Artık ir'ün Portekizce içindeki anlamı hakkında daha fazla bilgi sahibi olduğunuza göre, seçilen örnekler aracılığıyla bunların nasıl kullanılacağını ve nasıl yapılacağını öğrenebilirsiniz. onları okuyun. Ve önerdiğimiz ilgili kelimeleri öğrenmeyi unutmayın. Web sitemiz sürekli olarak yeni kelimeler ve yeni örneklerle güncellenmektedir, böylece bilmediğiniz diğer kelimelerin anlamlarını Portekizce içinde arayabilirsiniz.

Portekizce hakkında bilginiz var mı

Portekizce (português), Avrupa'nın İber yarımadasına özgü bir Roma dilidir.
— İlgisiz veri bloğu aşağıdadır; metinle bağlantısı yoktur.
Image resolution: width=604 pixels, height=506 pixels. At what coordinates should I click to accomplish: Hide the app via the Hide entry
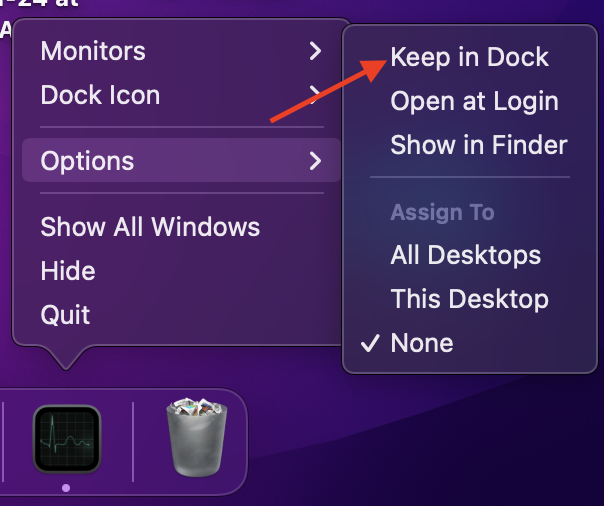click(x=68, y=271)
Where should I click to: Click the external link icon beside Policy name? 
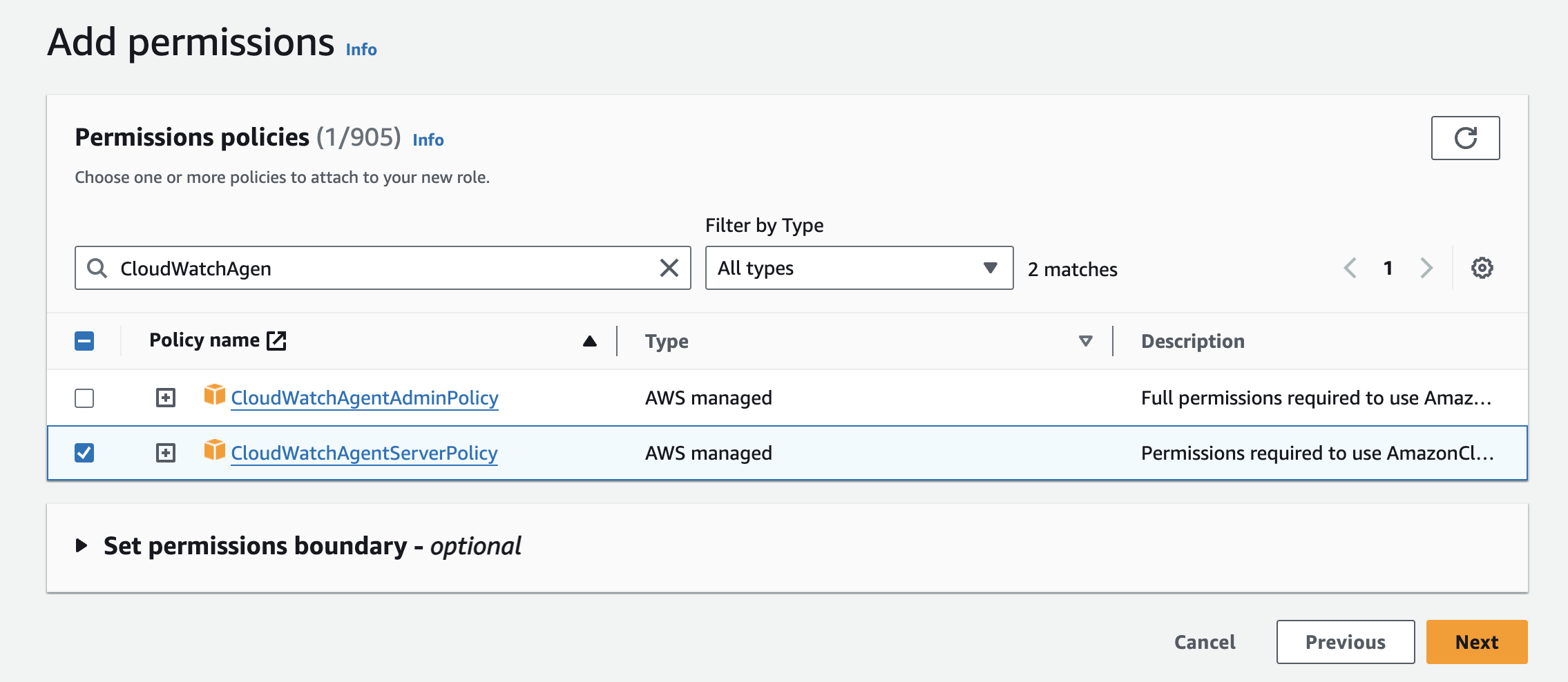[276, 340]
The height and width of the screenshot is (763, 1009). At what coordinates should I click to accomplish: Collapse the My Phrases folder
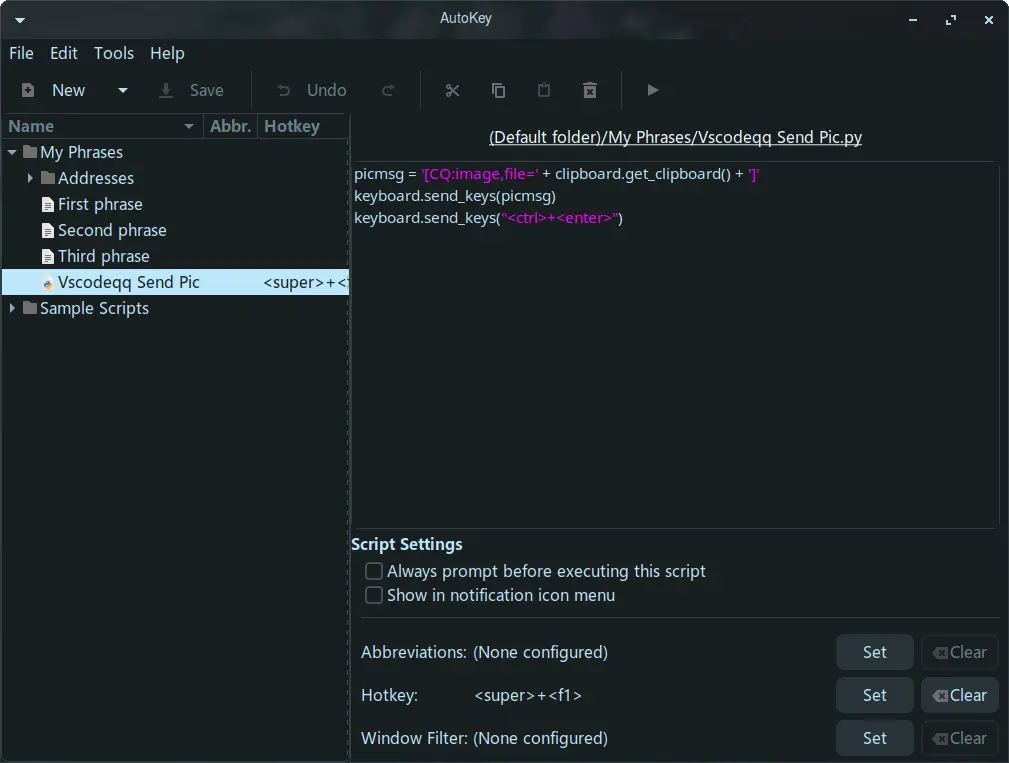click(12, 152)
Portekiz, Brezilya, Angola, Mozambik, Gine-Bissau, Cape Verde'nin tek resmi dilidir. Portekizce, 215 ila 220 milyon anadili ve 50 milyon ikinci dil konuşanı olmak üzere toplamda yaklaşık 270 milyona sahiptir. Portekizce genellikle dünyada en çok konuşulan altıncı dil, Avrupa'da üçüncü sırada yer alır. 1997'de kapsamlı bir akademik çalışma, Portekizce'yi dünyadaki en etkili 10 dilden biri olarak sıraladı. UNESCO istatistiklerine göre, Portekizce ve İspanyolca, İngilizce'den sonra en hızlı büyüyen Avrupa dilleridir.